Bon Appétit

The brown paper bag had been folded over twice, quite neatly – hemmed almost. Bethany stroked the smooth paper edges where the fold almost shone with tightness. Her finger tips tingled in exquisite anticipation but she squeezed the seal even more firmly together testing her will. The bag rested on her lap and its warmth invaded her loins insinuating into the taut nylon of her jogger bottoms. Bethany squirmed towards the slow spread of heat. She stole a glimpse down and saw the grease stain begin its remorseless progress; the fat on her sides and thighs quivered. Her fingers traced the seam, half prising the bag’s lips apart, exploring the crease, daring herself not to look. Fingers, moist with perspiration from excitement and heat, slowly turned first one and then the next fold. And as she knew it would with the opening exposed, the warm contents gave off their full aroma: a musky, meaty all-consuming waft of sweet grease and warm bun. She inhaled deeply and as she did a bead of saliva abseiled from the corner of her mouth into the bag.

Almost there, yet she still slowed her hand’s decent into the dark recess, fingers responding blindly to the warmth. There it was. She found then stroked the edge of the grease proof paper that enfolded the first of her cheese burgers. Grease from the meat or perhaps the cheese had seeped through the paper and she massaged its wonderful stickiness between her thumb and forefinger. Then, shaking and salivating, she pulled her hand from the bag and held her fingers just below her nose. Ever so gently she licked their tips.

Brian had been watching Bethany over his right shoulder for the past four minutes, transfixed. He felt like a voyeur: dirty but unable to look away. The huge woman seemed to fill the entire width of her hatchback. All space taken by Bethany James and the junk food wrappers and empty coffee cups wedged between the windscreen and the dashboard. He watched her suck her fingers before tearing his eyes away to the phone’s touch screen. He typed ‘Suspect still in the carpark’.

Bethany pulled out the first burger, ripped off the paper and in two bites she finished. She moaned as she felt the barely chewed burger slide down her gullet easing the ravenous craving torment that was her stomach. Within a minute she had finished all four burgers and hated herself for not ordering fries.

Near sated she adjusted the rear view mirror leaving another layer of greasy thumb prints on the glass. She considered her face. Bethany had once been pretty. Now she had become one of the fat androgynous whose life style and looks merge into the one pursuit: feeding. Only her eyes still held the promise of beauty, of a redemption. She noticed a streak of congealing orange cheese lodged in the corner of her mouth, whose end had become trapped in the fold between her chins. She pulled it free, slowly so as not to tear it. Its cooled texture was like spaghetti. Controlling the speed with practiced skill she sucked it into her mouth luxuriating in its smooth elasticity. She reached for the wipes under the armrest to remove the grease from her face. With the grease came the make-up and she stared at the suture marks along the top of her lip as if for the first time. Hurriedly she scrabbled for the touch up cream in her bag and then the lipstick deftly hiding the neat rows of white stitches that lined her mouth like a picket fence around a sink hole.

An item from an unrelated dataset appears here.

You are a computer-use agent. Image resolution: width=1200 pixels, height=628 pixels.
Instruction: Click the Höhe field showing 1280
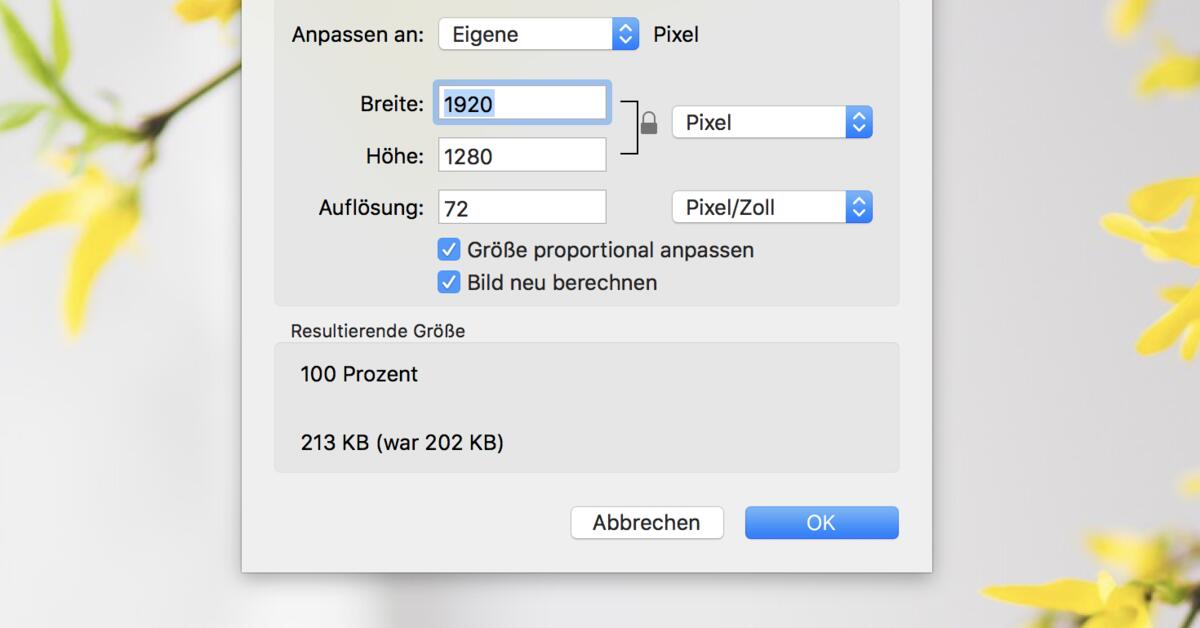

It was as she finished with the lipstick that she noticed the man in the car one row in front, slightly to her left. He was twisted in his seat staring at her. ‘Not very covert’, thought Bethany. But at least he was cute, if a little scrawny. Had he seen her scars? Not from over there. Her mother had promised her that blanket stitches were the best for the job and that the scars would be minimal. But like in so many other ways her mother had been wrong.

Bethany’s mother had been a seamstress making her living from an internet business of needlepoint artwork and in mending and adjusting clothing and curtains. She was very skilled but there had never been much money in it but it just about paid their bills. Anorexically thin, her mother’s real passion was cookery and having little appetite herself, she had fed her only child as a wren feeds a cuckoo. ‘Little Cuckoo’ was her name for Bethany. And Bethany had thrived.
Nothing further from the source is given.